Micronutrient deficiencies prevention and control, largely through mechanisms discussed in this chapter, will need to be scaled-up to be a more important part of overall public health approaches in resource-poor settings [346]. Noting that potential investments appear under-resourced, Behrman and colleagues have also noted the high rates of benefit-to-cost ratios and that the ‘gains appear to be particularly large for reducing micronutrient deficiencies in populations in which prevalences are high’ [347].

8 Conclusion

Micronutrient deficiencies are a recognized problem in as many as a third of people living in LMIC and in disadvantaged sub-populations in more affluent countries. The impact of such deficiencies, and more uncommonly excesses, on immune status and disease incidence, growth, development and survival is now well appreciated although some of the underlying mechanisms are still not clear. What is often less appreciated is the impact of micronutrient deficiencies on immunological status. As has been described, there is good evidence that vitamin A, vitamin D, other vitamins, and iron and zinc and other mineral and trace element deficiencies all impact on the incidence and prevalence of infectious diseases through an impairment of the immune system resulting from these same deficiencies.

At the same time, there are many environmental, societal and cultural reasons, all aggravated by poverty, that are increasing the risk of these same populations of a heightened risk of contracting diseases. As in undernutrition in general, there is a vicious cycle that is set-up with micronutrient deficiencies further reducing resistance to infection with increased disease and further reduced appetite and absorption which then re-enforces the underlying micronutrient deficiency. Because of the broader environmental determinants of increased disease through undernutrition and impaired immunity, the interventions need to be broad ranging across health, nutrition, environment, water and sanitation and reduction of social inequities. The relatively recent recognition of the role of inflammation in overweight and obesity and associations between many non-communicable diseases and impairment of immunity, adds another dimension of complexity to addressing these issues.
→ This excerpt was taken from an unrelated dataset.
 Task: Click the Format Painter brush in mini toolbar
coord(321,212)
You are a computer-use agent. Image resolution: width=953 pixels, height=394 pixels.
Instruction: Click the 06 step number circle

The efficacy of micronutrient prevention and control, and treatment, is well established. The big challenge is effective national or sub-national intervention programmes being adequately scaled-up. Transition from vertical to more integrated programmes, and getting donor support for these, are a current major challenges. As is frequently quoted, the cost-effectiveness of most micronutrient interventions continues to need advocacy to policy makers; overall, it has been estimated by the World Bank that for ‘less than 0.3 % of their GDP, nutrient deficient countries could rid themselves of these entirely preventable diseases, which now cost them more than 5 % of the GDP in lost lives, disability and productivity’. Given the comparative success of many of the micronutrient deficiency prevention and control programmes in many parts of the world, because of the known interventions, the challenge is now to scale-up such programmes to a more comprehensive national level. This would achieve results in improving the survival and development of children and women, through improving immunity and reducing micronutrient deficiencies in integrated, community-based programmes supported by adequate resources at district, national and international levels.